Walau saya tidak terlalu yakin bahwa Presiden Soekarno pernah membaca karya dari Martin Heidegger mengingat presiden Soekarno sendiri lahir pada tanggal 6 Juni 1901 dan meninggal pada tahun 21 Juni 1970 sedangkan Martin Heidegger sendiri lahir pada tahun 26 September 1889 dan meninggal pad tahun 26 Mei 1976. Tapi memang kita tidak boleh menafsirakan teks diluar dari teks tersebut kata Dilthey. Heidegger pernah berujar bahwa pembahasan akan sejarah adalah bentuk kelupakan akan sejarah itu sendiri. Jika kita kaitkan bahwa menafsirakan Jasmerah tadi sebagai bentuk pengingatan akan sejarah bangsa Indonesia yang menundukan bangsa lain, mungkin itu berarti juga salah satu bentuk kelupaan Soekarno akan sejarah itu sendiri. Jika kita analisa dengan metode Heidegger tadi, bisa jadi tidak meninggalkan sejarah berarti bereksistensi dalam Sejarah itu sendiri, singkatnya kita berada dalam sejarah dan membangun sejarah dalam kerangka Zeitlichkeit (Saya menggunakan kata ini untuk membedakan waktu yang sebenaranya pada Dasein dengan Temporalitaan atau kemewaktuan yang berada diluar Dasein).

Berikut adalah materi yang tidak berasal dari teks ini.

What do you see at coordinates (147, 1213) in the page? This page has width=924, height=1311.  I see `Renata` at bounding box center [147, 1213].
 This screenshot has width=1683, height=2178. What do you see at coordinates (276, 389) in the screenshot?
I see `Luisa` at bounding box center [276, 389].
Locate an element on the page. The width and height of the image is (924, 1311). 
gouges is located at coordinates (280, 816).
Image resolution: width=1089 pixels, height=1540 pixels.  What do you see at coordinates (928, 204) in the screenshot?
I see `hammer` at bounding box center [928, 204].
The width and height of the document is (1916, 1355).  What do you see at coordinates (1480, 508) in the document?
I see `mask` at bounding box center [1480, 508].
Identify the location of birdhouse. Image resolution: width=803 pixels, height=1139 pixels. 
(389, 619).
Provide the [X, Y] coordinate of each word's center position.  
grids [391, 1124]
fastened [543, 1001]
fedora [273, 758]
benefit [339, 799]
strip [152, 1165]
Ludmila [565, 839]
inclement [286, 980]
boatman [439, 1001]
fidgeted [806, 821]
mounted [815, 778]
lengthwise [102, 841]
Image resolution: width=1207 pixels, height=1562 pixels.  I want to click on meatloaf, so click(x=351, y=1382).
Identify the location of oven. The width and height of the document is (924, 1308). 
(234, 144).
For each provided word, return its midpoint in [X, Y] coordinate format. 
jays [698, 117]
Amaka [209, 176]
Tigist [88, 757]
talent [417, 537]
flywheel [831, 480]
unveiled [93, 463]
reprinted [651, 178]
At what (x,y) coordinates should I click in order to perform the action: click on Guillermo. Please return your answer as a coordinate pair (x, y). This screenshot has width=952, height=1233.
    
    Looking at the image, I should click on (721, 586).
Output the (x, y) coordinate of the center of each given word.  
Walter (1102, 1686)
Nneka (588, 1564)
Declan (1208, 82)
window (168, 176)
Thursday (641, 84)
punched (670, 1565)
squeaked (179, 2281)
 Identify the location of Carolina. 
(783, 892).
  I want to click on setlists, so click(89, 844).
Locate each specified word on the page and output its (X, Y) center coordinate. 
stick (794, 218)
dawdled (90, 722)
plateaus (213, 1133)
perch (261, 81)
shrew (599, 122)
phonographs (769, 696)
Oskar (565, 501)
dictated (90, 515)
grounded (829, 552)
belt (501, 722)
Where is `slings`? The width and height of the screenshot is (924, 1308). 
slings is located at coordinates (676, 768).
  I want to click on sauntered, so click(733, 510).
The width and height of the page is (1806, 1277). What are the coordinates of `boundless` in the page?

Bagi saya ekonomi menjadi menarik ketika ekonomi sebenarnya bukanlah tentang uang, tapi tentang kerja yang merubah nilai menjadi komoditas (Das Kapital, Marx), untuk itu dibahas disini tentang kerja itu sendiri. Kerja merupakan salah satu metode manusia bereksisteni, jika kita kaitkan dengan sejarah hal itu berarti kerja merupakan metode manusia bereksistensi pada sejarah itu sendiri. Apakah keluar dari kerja bisa berarti manusia keluar dari eksistensi? Bereksistensi berarti membawa kesadaran kita pada Zeitlichkeit (Waktu), Zeitlichkeit merupakan kesadaran abadi, dan Sejarah ada-di-sana (Dasein) bersama waktu. Itu berarti Soekarno ingin mengajak pendengar saat itu untuk melewati batas Temporalitas-Zeitlichkeit untuk menjadi diri-Nya, agar diri kita menjadi diri Kita sendiri (sebuah kalimat “L’ettre pour soi” milik Sartre yang berarti jadilah diri sendiri akan memeberikan gambaran tentang Jasmerah milik Soekarno).
Memang anak Pak Karno, Ibu Soekma sering berteriak, “Merdeka !!”. Manusia dikutuk untuk merdeka (L’Homme est condamne a etre libre kata Sartre), berksistensi berarti memerdekaan diri, dia membebaskan dirinya dengan masuk ke dalam Zeitlichkeit. Merdeka berarti ber-Ada dalam sejarah, dan dengan berada dalam eksistensi sejarah yang mungkin ingin dibawa secara kolektif (wkwk emang bisa??), mungkin diharapkan oleh Presiden Soekarno bisa membawa masa depan yang lebih baik, yang merdeka.